→ Written request
Arrange the rows as a Markdown table with the columns Number and Line, leaving out blank lines. Start at the line containing "Where should I click to: Open the 看板" and end after the line containing "tap(943, 664)".

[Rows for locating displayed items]
········

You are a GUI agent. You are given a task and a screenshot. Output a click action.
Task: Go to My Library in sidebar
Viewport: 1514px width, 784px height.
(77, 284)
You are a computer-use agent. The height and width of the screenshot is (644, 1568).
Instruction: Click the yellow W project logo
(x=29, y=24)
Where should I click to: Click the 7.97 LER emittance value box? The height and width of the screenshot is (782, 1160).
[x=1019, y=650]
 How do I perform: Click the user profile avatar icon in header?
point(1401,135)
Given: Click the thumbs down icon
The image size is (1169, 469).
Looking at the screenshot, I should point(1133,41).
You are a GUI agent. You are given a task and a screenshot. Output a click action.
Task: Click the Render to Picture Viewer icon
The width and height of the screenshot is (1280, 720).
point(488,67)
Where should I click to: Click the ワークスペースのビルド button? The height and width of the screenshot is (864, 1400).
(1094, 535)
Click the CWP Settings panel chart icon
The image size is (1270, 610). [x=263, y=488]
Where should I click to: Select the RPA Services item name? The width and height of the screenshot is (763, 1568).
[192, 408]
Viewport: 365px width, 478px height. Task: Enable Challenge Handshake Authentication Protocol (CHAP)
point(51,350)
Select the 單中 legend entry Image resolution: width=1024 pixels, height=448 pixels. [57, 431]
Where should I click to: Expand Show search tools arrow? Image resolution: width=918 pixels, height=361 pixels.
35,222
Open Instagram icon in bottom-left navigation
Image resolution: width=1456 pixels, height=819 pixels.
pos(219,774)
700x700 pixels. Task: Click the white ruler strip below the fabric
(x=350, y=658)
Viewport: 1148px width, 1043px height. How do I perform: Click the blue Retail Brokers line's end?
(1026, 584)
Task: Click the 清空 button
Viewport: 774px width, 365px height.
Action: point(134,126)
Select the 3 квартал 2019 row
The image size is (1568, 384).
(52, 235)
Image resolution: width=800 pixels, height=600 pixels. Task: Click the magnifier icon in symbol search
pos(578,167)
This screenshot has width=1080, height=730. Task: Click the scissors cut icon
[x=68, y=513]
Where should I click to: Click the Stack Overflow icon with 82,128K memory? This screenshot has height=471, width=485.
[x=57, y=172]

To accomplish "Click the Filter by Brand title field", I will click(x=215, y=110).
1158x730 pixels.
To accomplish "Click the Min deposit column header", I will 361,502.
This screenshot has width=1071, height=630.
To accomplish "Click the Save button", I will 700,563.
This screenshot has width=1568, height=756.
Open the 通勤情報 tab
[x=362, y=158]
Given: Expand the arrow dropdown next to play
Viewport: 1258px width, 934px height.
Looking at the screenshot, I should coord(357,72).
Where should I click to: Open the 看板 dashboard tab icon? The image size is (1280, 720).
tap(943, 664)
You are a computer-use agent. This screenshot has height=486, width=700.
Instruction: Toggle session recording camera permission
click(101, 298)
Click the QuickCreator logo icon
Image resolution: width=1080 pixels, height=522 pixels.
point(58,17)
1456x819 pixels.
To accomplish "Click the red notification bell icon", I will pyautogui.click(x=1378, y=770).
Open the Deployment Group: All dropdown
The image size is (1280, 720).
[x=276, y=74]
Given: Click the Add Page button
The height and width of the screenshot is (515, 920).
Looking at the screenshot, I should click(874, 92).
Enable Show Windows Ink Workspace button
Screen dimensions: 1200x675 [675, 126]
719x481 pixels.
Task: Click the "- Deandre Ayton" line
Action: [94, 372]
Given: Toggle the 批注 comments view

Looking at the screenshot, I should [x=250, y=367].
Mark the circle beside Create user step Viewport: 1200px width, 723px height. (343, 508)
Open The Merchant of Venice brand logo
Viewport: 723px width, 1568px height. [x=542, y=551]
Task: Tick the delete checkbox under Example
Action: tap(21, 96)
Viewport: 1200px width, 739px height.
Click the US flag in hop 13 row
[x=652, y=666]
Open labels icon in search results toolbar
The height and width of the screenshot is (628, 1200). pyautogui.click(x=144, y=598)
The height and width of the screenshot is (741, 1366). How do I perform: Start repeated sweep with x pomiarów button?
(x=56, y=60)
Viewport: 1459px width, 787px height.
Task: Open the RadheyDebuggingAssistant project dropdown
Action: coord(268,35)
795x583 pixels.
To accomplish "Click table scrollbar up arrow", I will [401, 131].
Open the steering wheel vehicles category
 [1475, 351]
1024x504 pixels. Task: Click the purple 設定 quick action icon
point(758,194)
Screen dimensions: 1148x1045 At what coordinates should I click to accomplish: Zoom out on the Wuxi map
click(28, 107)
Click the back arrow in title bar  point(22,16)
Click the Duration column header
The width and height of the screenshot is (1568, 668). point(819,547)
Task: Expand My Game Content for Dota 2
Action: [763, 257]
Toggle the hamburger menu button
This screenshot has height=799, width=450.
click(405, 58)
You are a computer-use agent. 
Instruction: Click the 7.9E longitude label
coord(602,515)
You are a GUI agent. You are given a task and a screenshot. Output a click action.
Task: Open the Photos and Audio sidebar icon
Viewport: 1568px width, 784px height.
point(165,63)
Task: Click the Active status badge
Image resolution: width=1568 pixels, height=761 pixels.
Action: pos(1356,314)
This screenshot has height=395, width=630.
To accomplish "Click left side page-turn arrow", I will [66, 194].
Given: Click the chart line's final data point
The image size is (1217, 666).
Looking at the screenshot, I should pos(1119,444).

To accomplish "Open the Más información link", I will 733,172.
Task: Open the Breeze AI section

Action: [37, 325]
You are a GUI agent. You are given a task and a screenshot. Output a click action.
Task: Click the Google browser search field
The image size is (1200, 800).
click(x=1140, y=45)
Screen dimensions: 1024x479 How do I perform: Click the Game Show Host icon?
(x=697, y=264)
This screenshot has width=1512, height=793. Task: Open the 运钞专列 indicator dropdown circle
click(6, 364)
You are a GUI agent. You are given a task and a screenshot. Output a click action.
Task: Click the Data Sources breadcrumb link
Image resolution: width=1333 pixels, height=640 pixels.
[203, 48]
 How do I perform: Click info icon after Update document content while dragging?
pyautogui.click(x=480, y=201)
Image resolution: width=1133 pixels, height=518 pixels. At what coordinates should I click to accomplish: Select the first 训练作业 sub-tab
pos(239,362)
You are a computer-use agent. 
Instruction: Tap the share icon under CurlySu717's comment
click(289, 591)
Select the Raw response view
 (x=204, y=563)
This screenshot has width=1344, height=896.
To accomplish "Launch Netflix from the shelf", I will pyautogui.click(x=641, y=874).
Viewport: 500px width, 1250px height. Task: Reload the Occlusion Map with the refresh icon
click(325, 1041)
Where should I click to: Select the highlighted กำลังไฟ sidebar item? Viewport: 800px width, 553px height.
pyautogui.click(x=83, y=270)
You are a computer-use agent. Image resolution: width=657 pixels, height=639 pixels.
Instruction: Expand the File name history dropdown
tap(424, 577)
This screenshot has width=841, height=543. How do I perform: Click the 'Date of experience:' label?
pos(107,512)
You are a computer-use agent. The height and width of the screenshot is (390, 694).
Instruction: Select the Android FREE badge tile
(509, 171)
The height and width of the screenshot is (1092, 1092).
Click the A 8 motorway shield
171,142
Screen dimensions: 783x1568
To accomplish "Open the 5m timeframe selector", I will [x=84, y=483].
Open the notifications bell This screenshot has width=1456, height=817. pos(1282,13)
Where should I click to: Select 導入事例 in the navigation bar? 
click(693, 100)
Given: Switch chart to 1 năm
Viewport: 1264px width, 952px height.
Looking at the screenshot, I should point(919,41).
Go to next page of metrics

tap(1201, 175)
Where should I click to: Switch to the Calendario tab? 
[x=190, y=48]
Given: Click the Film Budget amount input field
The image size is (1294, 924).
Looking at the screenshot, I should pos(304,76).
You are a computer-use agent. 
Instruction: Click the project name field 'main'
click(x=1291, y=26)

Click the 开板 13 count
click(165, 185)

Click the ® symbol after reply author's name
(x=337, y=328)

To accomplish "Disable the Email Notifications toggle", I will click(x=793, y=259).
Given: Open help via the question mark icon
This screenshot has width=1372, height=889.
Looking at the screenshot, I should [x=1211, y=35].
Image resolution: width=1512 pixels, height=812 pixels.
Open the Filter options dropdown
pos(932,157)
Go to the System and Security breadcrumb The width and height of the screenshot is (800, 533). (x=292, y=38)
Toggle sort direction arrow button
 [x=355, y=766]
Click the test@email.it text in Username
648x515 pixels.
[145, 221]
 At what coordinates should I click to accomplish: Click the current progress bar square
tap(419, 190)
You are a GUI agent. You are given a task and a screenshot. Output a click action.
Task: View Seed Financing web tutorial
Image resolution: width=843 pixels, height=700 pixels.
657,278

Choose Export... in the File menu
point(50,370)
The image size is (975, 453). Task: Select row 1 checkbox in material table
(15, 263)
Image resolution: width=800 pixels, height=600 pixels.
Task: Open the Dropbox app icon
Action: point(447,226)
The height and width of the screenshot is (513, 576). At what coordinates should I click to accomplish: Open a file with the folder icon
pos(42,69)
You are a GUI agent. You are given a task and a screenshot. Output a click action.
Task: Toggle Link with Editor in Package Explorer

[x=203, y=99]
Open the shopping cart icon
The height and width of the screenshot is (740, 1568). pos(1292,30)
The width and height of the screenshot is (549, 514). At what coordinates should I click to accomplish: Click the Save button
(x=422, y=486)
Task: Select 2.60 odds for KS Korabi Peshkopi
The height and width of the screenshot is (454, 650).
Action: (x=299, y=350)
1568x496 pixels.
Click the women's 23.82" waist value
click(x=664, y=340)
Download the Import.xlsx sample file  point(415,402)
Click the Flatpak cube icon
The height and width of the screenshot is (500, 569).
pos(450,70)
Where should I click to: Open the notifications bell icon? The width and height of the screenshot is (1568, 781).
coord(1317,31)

········

→ Exercise output
| Number | Line |
|---|---|
| 1 | Where should I click to: Open the 看板 dashboard tab icon? The image size is (1280, 720). |
| 2 | tap(943, 664) |